= Transmission service request =

In the electric power industry, a transmission service request is an application requesting a transmission-owning utility to allocate physical capacity in the form of transmission service rights (TSRs) for the transmission of electric power. Every TSR includes at least three components: 1) a point of delivery (POD), where the power is injected into the utility's transmission network; 2) a point of receipt (POR), where the power is withdrawn from the utility's transmission network; 3) the amount of power, or capacity, in megawatts to be reserved. In order to receive TSR, a transmission customer (TC) must complete a transmission service request and go through a system impact study to determine if the existing transmission facilities can reliably accommodate the physical transfer of the electric power. If the capacity is not available, the transmission customer may decide to pay to upgrade the transmission network.

== Background ==
Open access to transmission facilities arose from the Federal Energy Regulatory Commission (FERC) Order 888, issued April 24, 1996. This order required each utility which transmitted electric energy in interstate commerce to file an Open Access Transmission Tariff (OATT) to stipulate the process for non-discriminatory access to its transmission facilities. This access includes generation interconnection and transmission service. Generation interconnection allows for a power generator to connect to the transmission system while transmission service allows for the delivery of electricity through the transmission system. The goal of open access to electric power transmission facilities is to reduce electricity prices by promoting wholesale competition. In exchange for transmission service, transmitting utilities are allowed to charge the customer costs associated with the access to their transmission network. The cost for TSR is determined by a formula contained in the OATT and is often in the units of dollars per megawatt per year. TSRs are often renewed on an annual basis.

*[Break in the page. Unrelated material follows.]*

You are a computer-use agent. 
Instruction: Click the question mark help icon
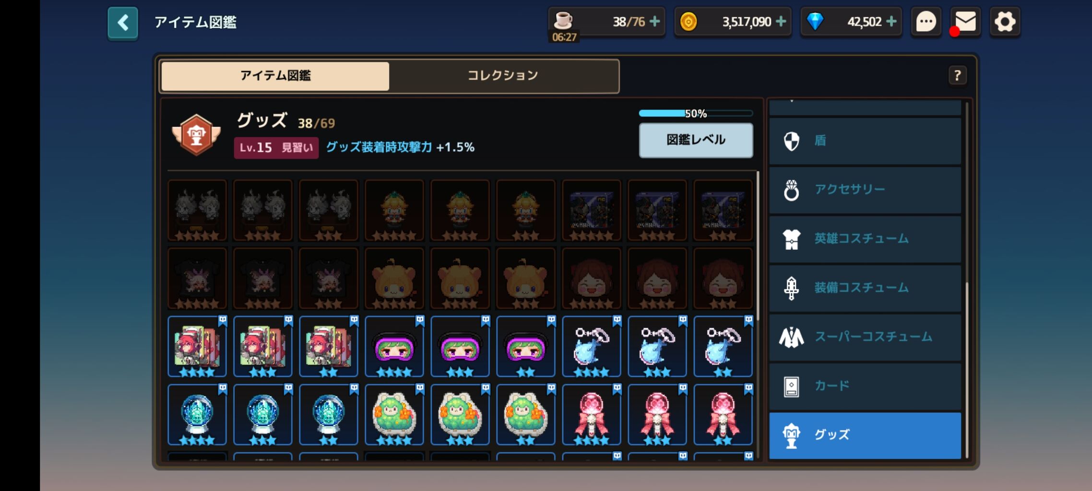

== Uses of transmission service rights ==
Transmission service rights can be used for multiple purposes. Often, the TSR is used to facilitate two parties to arrange a power purchase agreement by transferring power from a generator to a load through the utility's transmission facilities. A few of the many potential scenarios where TSRs would be necessary:
1. Commercial and Industrial (C&I) load desires to purchase power from a generator using a utility's transmission network.
2. C&I load is connected to one utility but desires to purchase bulk electric power from another utility.
3. A generator is connected to one utility but desires to sell power to another utility.
4. Two utilities desire to transfer power through another utility's network.
TSR is often pursued when it is either the lowest cost option or is necessary to meet a renewable portfolio standard.